Even though small restaurants form the backbone of the business for aggregators, unlike the large established chains they grapple with regulatory, logistical and hygiene issues. Last year, Food Safety and Standards Authority of India (FSSAI), India’s food regulator, forced online delivery firms to delist restaurants that were not complying with its food safety rules after it received consumer complaints over quality and hygiene.
As a result, thousands of restaurants were removed. Zomato says overall awareness among small eateries about FSSAI certification is low. The company provides DIY kits and works with FSSAI to get such eateries compliant.

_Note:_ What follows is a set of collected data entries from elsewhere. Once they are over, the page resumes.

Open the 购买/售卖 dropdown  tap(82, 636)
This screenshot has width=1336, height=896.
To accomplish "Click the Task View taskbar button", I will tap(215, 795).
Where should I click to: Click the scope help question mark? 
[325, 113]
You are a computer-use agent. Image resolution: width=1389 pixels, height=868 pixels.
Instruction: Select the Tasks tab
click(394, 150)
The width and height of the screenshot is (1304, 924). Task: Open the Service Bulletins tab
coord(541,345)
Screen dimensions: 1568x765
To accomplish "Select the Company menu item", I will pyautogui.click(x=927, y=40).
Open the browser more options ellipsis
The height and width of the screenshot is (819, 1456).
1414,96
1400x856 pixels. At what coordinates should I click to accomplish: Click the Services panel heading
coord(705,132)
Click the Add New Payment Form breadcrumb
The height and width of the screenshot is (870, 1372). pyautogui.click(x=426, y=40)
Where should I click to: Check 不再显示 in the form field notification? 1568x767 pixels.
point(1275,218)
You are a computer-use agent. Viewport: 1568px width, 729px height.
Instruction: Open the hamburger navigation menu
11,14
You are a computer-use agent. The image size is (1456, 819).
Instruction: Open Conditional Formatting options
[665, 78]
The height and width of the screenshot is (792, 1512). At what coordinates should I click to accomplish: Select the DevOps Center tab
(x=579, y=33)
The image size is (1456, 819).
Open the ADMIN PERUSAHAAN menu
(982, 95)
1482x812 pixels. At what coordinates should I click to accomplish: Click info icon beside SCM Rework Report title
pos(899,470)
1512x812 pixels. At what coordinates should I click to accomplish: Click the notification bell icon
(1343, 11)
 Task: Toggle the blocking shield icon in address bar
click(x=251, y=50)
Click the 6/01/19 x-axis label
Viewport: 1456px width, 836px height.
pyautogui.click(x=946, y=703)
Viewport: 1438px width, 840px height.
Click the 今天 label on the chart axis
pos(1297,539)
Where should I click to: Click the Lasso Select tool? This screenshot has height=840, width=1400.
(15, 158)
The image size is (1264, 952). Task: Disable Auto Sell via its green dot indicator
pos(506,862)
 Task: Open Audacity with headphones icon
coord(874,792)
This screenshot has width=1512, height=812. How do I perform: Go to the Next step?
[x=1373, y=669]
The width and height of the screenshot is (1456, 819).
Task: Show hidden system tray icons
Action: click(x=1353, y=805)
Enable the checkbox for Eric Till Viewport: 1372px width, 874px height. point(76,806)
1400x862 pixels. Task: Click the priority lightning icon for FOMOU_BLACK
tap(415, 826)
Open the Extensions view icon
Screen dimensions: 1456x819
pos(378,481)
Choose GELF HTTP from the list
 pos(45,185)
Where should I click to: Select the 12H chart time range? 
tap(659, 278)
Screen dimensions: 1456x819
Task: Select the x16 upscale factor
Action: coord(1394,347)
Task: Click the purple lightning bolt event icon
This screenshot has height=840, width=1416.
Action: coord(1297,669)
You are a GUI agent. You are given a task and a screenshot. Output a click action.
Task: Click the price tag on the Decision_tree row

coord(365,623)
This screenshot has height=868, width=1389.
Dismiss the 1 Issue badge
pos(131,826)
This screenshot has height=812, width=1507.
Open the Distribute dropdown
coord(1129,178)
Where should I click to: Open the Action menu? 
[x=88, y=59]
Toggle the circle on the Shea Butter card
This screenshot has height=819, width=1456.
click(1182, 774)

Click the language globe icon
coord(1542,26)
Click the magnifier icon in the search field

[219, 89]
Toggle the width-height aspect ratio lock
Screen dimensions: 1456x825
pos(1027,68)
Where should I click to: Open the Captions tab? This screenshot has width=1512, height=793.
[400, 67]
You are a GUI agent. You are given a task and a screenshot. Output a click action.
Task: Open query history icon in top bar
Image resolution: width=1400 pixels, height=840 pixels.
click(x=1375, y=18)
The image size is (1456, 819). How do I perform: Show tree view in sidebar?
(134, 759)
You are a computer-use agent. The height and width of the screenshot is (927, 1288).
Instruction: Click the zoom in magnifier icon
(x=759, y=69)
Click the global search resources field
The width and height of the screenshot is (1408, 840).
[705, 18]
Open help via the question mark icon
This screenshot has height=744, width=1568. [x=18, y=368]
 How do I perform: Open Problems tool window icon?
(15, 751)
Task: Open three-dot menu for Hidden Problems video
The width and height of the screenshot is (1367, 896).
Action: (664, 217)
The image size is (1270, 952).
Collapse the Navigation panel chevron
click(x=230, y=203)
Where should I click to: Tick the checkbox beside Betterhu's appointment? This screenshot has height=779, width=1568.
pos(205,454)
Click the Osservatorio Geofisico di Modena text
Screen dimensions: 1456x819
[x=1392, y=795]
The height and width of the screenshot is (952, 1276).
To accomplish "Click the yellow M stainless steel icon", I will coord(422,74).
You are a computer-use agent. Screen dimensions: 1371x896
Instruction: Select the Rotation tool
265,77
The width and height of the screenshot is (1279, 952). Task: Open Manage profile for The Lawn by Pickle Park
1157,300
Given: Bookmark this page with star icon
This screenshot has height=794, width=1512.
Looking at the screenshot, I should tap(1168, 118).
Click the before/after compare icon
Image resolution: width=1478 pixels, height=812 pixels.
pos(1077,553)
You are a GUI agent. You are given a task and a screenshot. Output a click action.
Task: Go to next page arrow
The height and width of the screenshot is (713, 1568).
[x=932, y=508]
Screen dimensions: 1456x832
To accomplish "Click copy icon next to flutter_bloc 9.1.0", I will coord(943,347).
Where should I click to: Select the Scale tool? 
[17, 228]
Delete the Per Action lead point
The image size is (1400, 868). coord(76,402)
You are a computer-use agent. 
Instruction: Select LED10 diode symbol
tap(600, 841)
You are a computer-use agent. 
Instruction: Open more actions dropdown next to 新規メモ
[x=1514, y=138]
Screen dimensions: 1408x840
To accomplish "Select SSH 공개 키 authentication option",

Swiggy does not on-board any outlet without an FSSAI licence, the spokesperson said. The company has also tied up with third-party vendors to facilitate the licence procurement process for new restaurants.
Small eateries still don’t fully get the power of this business, says Ankur Pahwa, partner and national leader for e-commerce and consumer internet at EY India. “The teething troubles they have initially tend to overwhelm them and they fall out easily. It is just a matter of trust and sophistication coming around the model—such as tech integration around ordering to billing to reconciliations, along with prompt payments and transparent returns policies that will help them eventually," he says.
Everstone’s Kaul adds that while the discounts and cashbacks bring in artificiality and ad-hocism to the delivery business, once these stabilize, the real equilibrium will set in with definite changes in habits.